The British government should acknowledge at “the highest level” the truth about the shooting dead of a 12-year-old girl by a British soldier in south Armagh 34 years ago today, politicians have said.

There have been calls for Majella O’Hare’s family to be given “official recognition of the truth” after a report by the police Historical Enquiries Team (HET) disputed the army’s version of events.

The schoolgirl was shot in the back by a soldier on patrol near her home in Ballymoyer, south Armagh, in August 1976 as she walked to confession.

She died in her father’s arms on the way to hospital.

British soldier, Michael Williams, stood trial for her manslaughter but was acquitted.

The British Army claimed that the girl was accidentally killed in the crossfire and that the soldier had been “aiming at a gunman” in nearby hedges.

However, a new HET report this week found there was no gunman.

The HET briefed the family about the new findings on Thursday and the full report is expected to be published in three to four weeks.

SDLP assembly member Dominic Bradley said the version of events which emerged from the British Army was a cover-up.

“Now 34 years later, after dignified, patient pursuance of the truth, the family have had the first real acknowledgement of the fad s about how Majella died from someone in authority.

“Mrs O’Hare, Majella’s mother, has said that she would appreciate an act of compassion from the British government at the highest level in the form of an official recognition of the truth of her daughter’s death.”

Sinn Fein Newry and Armagh MP Conor Murphy said he hoped the findings would bring “some element of relief to the family of Majella O’Hare”.

“These findings from the Historical Enquiries Team support the fact that there was one person firing shots on the day Majella was killed,” he said.

“In my view this clearly vindicates what the family and people in south Armagh and beyond have been saying for many years - that the British army murdered Majella O’Hare and that they subsequently covered up the facts of the case.”

Majella’s brother, Michael said his family were “very satisfied” that they had been vindicated by the report’s findings - just a day before the 34th anniversary of her death.

Mr O’Hare, who was with his mother Mary when they received the news, called on the army to apologise.

“No official body has ever said sorry,” he said. “The army has said nothing.

“They concocted a story that was untrue and confusing to say the least. My mum is 88, that’s a long time to be carrying it about.

“The loss of a can only guess what the trauma of that might be.”

On the morning of her death, Majella’s father Jim was cutting grass in a schoolyard near St Malachy’s Church, Ballymoyer, when he saw a shot ring out, hitting his daughter.

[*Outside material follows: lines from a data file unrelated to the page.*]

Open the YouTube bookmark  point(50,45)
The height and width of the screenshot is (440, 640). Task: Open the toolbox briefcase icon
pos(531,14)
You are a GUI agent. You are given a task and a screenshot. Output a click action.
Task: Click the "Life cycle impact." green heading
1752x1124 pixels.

“I ran about 150 yards and when I got to the point it was my own wee girl,” he said in a report taken at the time.

“I held her in my arms and the blood was pouring from her left side.”

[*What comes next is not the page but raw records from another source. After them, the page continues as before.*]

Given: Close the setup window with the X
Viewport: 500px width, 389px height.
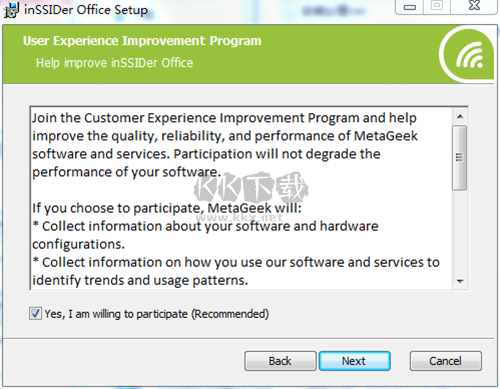Looking at the screenshot, I should pos(474,6).
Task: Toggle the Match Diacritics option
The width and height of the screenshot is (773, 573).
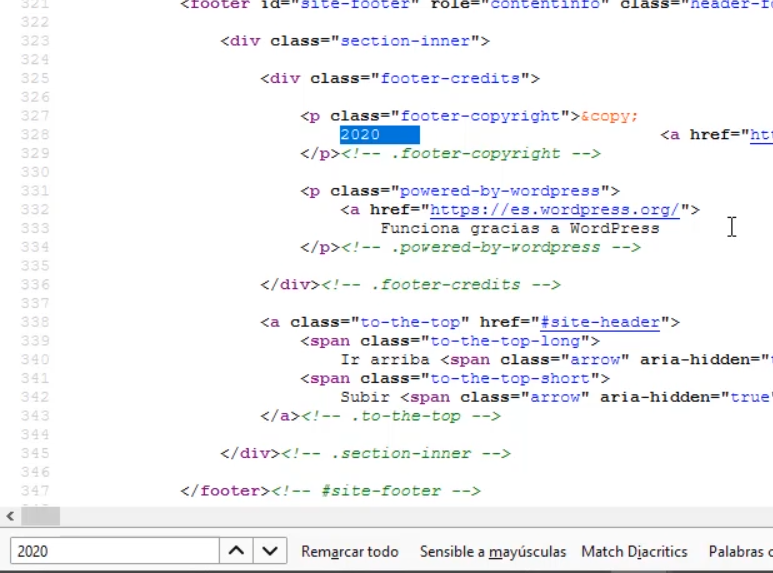Action: (x=634, y=552)
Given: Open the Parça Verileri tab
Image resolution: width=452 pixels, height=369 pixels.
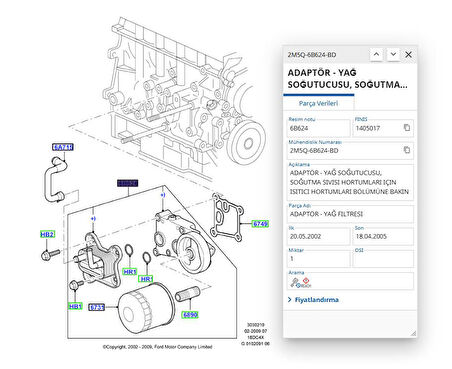Looking at the screenshot, I should (x=318, y=103).
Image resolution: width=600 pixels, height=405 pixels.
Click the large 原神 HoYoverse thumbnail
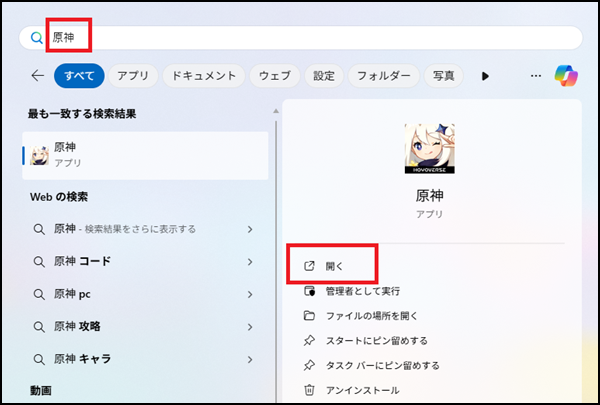pyautogui.click(x=428, y=149)
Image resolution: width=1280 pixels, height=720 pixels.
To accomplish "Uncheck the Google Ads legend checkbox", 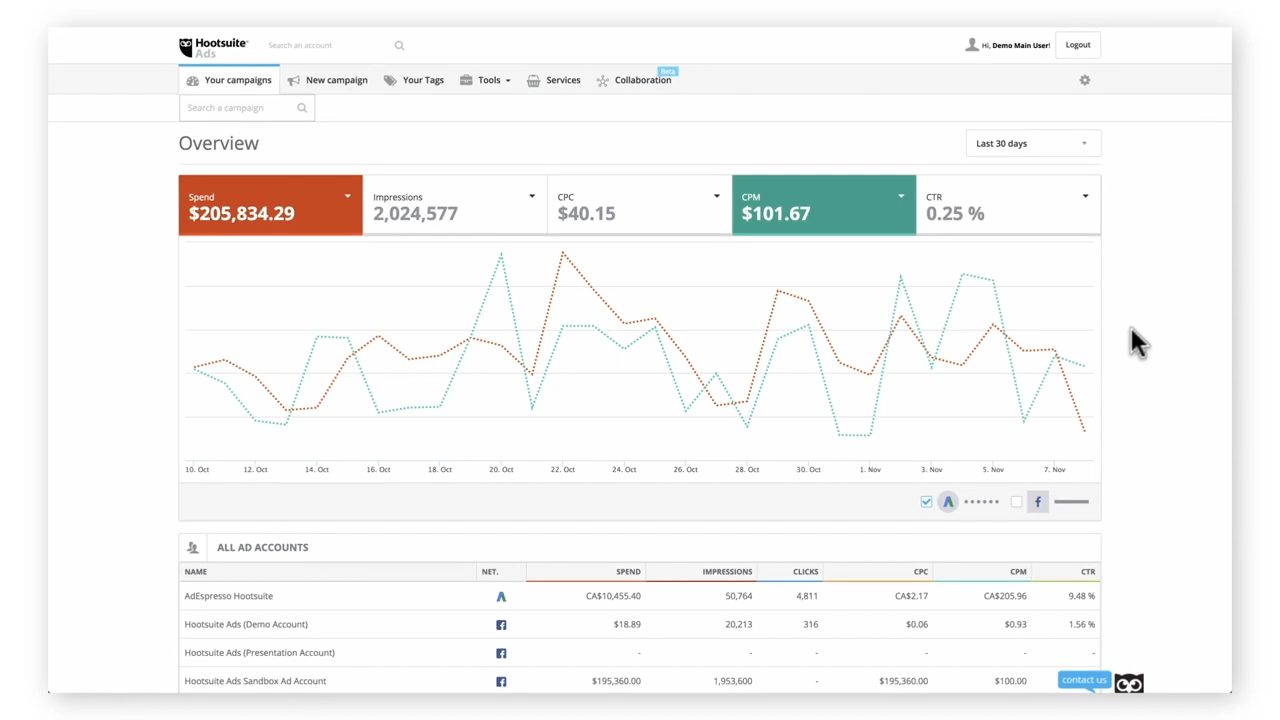I will (926, 502).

As he rushed to cradle her in his arms he said a paratrooper swore at him.

The little girl later died in his arms as she was flown to Daisy Hill Hospital in an army helicopter.

“Majella had her hand in her long hair,” he said.

“l could see her moving her hand, trying to ease herself, she was hurting.

“Eventually she took her hand up along my chest and said ‘Daddy, Daddy’: in a very faint voice. A second later she fell... and just died.”

Mr O’Hare said that although his father had not lived to see his family vindicated, their long campaign had been fought in his memory.

“The loss of Majella is unbelievable really. You think what she could have become given the chance,” he said.

HET director Dave Cox said an apology from the British Army was “well overdue”.